Records drawn from a dataset:

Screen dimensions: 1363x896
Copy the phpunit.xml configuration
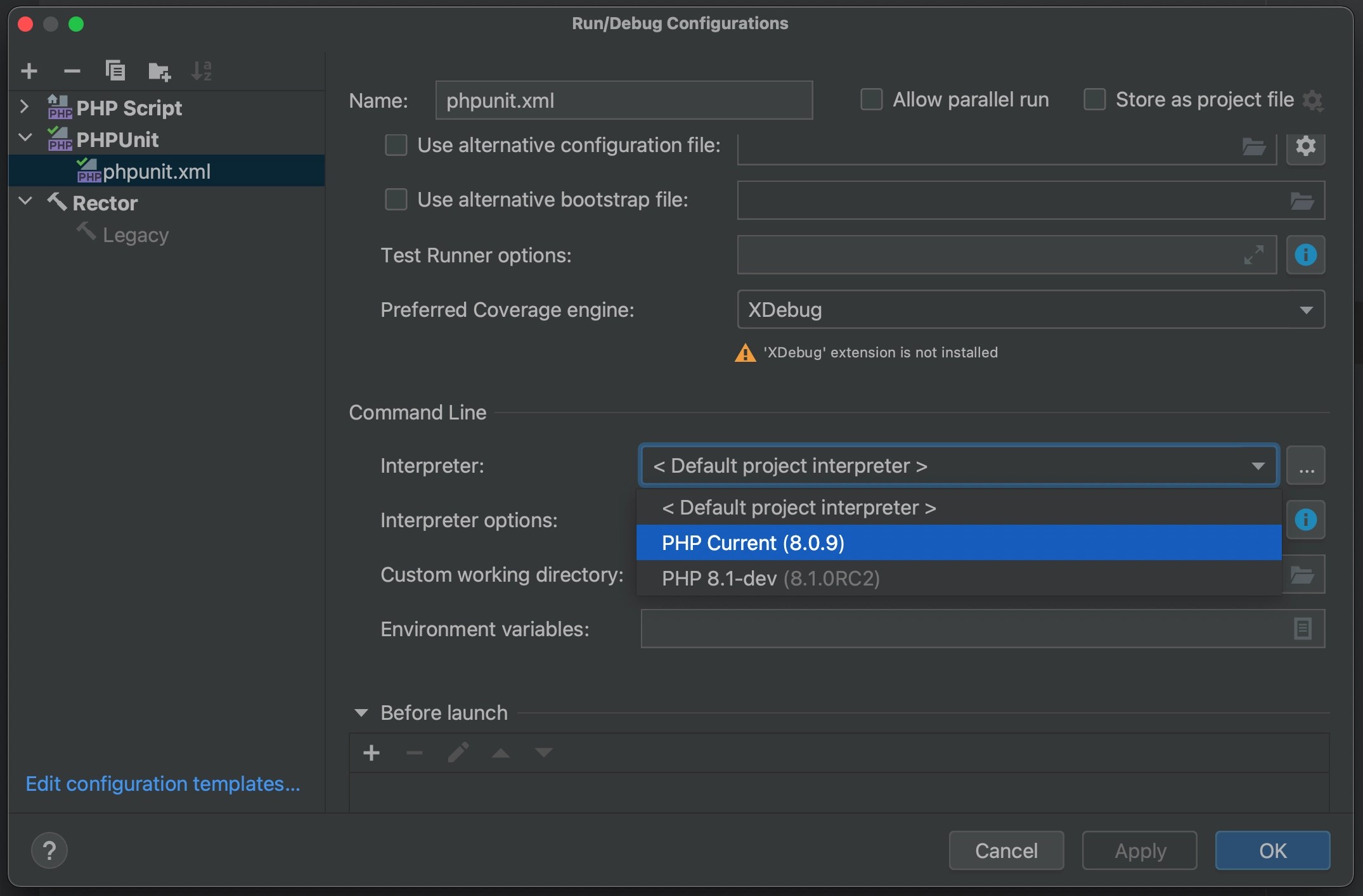(x=115, y=70)
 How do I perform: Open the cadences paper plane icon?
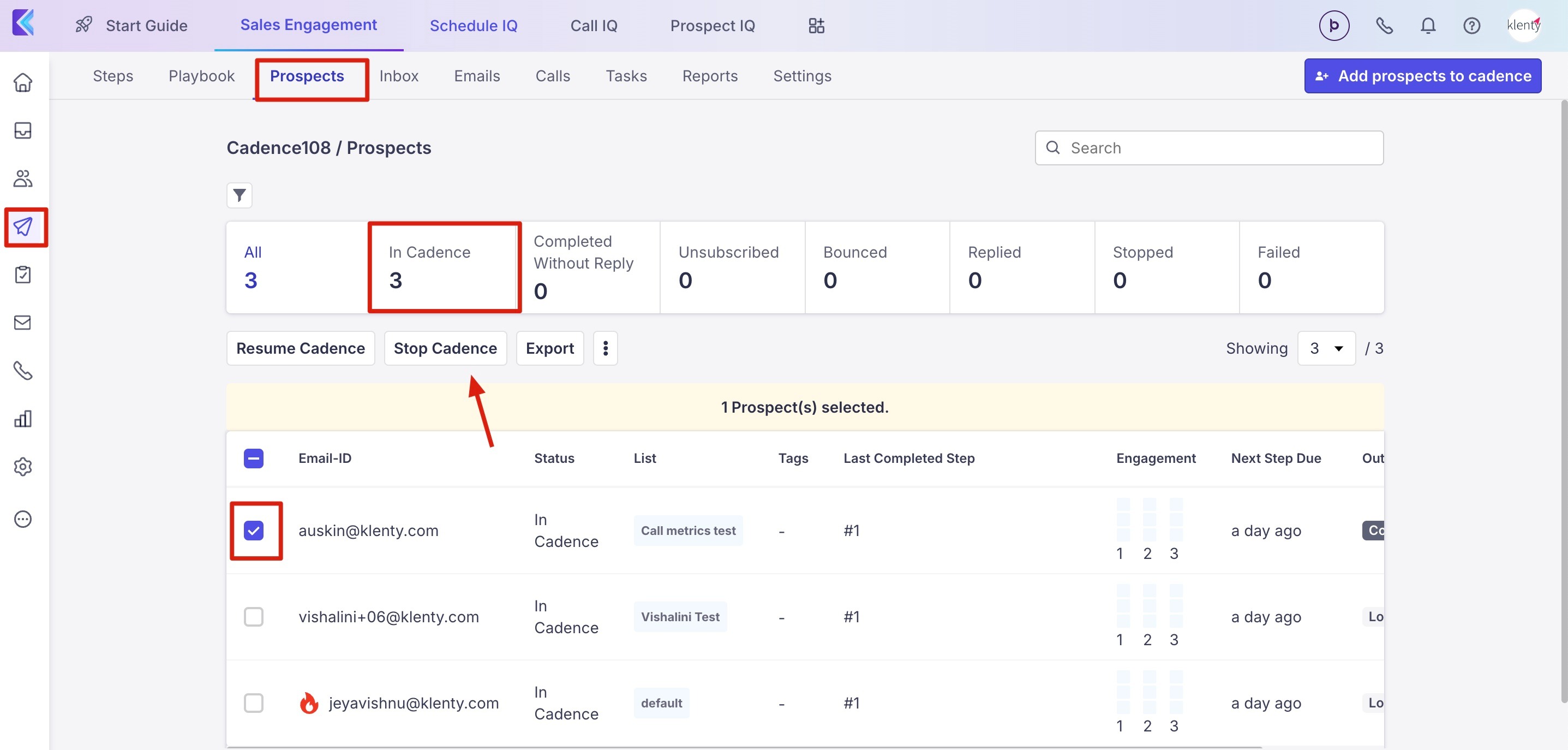pyautogui.click(x=24, y=227)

What to work on:
Print each record exactly as it stands, omitting the pictures.

Answer to the exercise:
Screen dimensions: 1363x896
Copy the phpunit.xml configuration
(x=115, y=70)
 How do I perform: Open the cadences paper plane icon?
pyautogui.click(x=24, y=227)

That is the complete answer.